### Exercise brief
Give back exactly the first lines of the entries below, through the line with "Task: Open the app launcher waffle icon".
╭─ Input material
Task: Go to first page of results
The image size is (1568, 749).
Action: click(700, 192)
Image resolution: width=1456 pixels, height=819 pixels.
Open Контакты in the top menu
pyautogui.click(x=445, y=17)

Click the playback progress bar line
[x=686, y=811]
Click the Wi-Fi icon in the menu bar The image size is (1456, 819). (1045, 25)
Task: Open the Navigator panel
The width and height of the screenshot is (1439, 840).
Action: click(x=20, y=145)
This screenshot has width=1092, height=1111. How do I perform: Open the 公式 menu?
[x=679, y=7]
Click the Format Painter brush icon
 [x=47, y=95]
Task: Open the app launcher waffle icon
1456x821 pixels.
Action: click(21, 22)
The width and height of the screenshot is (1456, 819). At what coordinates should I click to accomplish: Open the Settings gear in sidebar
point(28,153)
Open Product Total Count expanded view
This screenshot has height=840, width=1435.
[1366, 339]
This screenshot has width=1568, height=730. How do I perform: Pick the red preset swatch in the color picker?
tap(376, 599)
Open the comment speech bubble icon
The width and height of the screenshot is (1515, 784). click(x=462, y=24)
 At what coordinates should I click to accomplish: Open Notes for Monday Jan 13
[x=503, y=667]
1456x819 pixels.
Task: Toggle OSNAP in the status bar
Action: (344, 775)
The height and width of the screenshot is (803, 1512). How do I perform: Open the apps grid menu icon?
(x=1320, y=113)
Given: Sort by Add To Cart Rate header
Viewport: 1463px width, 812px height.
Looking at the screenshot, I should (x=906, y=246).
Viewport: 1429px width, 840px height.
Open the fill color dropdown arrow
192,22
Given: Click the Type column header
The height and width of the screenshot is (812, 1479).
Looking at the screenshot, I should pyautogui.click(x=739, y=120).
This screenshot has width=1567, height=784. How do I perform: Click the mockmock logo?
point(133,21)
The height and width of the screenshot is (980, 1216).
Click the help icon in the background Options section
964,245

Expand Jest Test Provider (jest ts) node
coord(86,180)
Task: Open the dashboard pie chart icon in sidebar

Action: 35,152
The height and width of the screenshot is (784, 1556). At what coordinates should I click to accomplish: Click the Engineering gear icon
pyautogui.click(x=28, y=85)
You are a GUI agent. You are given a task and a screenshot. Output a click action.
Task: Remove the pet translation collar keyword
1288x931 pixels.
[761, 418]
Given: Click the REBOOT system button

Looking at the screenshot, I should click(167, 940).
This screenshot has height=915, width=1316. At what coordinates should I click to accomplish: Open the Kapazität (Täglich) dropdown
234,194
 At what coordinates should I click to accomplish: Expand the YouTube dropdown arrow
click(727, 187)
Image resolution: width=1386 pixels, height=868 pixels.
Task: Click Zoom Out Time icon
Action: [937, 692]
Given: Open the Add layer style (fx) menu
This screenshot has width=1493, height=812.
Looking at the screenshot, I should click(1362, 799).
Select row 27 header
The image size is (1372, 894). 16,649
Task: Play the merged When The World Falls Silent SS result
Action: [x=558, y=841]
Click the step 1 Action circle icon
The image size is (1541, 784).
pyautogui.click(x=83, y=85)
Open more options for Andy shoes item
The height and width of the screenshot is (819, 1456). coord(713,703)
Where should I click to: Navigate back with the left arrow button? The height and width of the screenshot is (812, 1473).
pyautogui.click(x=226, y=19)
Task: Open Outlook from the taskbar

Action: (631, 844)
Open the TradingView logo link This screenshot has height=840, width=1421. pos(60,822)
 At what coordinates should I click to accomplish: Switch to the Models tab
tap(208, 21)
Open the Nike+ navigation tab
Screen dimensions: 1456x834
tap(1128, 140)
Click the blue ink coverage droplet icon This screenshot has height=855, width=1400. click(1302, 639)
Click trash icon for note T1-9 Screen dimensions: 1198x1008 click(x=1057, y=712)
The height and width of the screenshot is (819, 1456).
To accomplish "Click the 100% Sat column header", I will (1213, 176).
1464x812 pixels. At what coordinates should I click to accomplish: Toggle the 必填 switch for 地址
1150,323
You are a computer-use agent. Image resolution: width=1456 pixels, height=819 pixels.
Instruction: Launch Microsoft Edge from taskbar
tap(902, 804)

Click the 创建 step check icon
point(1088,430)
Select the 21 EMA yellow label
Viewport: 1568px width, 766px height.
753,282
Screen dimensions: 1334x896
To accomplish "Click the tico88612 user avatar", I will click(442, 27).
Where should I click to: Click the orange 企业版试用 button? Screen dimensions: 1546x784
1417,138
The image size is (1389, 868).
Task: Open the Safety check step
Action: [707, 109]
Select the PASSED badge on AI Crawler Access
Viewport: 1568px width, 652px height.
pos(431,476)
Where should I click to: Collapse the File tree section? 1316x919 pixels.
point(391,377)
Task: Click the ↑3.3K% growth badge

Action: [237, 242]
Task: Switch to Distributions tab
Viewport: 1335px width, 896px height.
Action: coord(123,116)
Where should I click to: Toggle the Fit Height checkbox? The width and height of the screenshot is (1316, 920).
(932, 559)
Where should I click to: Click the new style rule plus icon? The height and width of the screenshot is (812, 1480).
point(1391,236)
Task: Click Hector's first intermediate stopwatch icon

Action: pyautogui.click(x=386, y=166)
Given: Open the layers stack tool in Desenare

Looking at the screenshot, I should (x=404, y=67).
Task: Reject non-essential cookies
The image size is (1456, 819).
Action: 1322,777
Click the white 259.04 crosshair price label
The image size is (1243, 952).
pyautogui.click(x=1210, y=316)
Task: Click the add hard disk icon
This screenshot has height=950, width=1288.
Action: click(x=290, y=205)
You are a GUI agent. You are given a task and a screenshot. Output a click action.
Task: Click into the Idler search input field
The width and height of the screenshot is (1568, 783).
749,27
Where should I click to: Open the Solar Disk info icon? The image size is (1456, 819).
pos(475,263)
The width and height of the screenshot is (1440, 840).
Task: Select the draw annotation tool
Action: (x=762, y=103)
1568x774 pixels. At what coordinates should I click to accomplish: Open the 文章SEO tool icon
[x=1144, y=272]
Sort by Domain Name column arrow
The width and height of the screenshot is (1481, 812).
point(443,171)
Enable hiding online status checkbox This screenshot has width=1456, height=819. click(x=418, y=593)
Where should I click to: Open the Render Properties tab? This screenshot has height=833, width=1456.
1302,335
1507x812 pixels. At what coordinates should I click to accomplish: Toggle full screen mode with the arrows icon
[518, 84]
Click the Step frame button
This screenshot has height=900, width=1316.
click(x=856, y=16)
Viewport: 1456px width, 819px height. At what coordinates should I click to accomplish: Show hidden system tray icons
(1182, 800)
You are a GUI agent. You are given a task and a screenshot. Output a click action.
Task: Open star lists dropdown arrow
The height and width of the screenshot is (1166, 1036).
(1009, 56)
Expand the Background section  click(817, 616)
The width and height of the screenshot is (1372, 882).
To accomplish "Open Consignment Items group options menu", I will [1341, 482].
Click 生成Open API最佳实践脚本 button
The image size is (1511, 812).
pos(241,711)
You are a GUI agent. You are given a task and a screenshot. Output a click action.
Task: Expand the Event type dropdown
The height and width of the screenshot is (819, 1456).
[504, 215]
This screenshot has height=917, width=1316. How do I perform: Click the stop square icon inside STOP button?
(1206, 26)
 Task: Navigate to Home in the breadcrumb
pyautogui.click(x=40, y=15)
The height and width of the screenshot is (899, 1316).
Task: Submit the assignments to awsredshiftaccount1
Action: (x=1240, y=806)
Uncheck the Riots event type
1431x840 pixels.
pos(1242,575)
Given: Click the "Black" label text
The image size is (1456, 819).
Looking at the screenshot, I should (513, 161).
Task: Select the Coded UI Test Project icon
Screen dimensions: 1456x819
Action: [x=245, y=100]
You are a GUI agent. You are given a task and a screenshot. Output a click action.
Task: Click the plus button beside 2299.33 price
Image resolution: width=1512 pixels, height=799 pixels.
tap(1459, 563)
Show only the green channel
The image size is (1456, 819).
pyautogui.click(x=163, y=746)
╰─
### Solution for this task
Task: Go to first page of results
The image size is (1568, 749).
Action: click(700, 192)
Image resolution: width=1456 pixels, height=819 pixels.
Open Контакты in the top menu
pyautogui.click(x=445, y=17)

Click the playback progress bar line
[x=686, y=811]
Click the Wi-Fi icon in the menu bar The image size is (1456, 819). (1045, 25)
Task: Open the Navigator panel
The width and height of the screenshot is (1439, 840).
Action: click(x=20, y=145)
This screenshot has width=1092, height=1111. How do I perform: Open the 公式 menu?
[x=679, y=7]
Click the Format Painter brush icon
 [x=47, y=95]
Task: Open the app launcher waffle icon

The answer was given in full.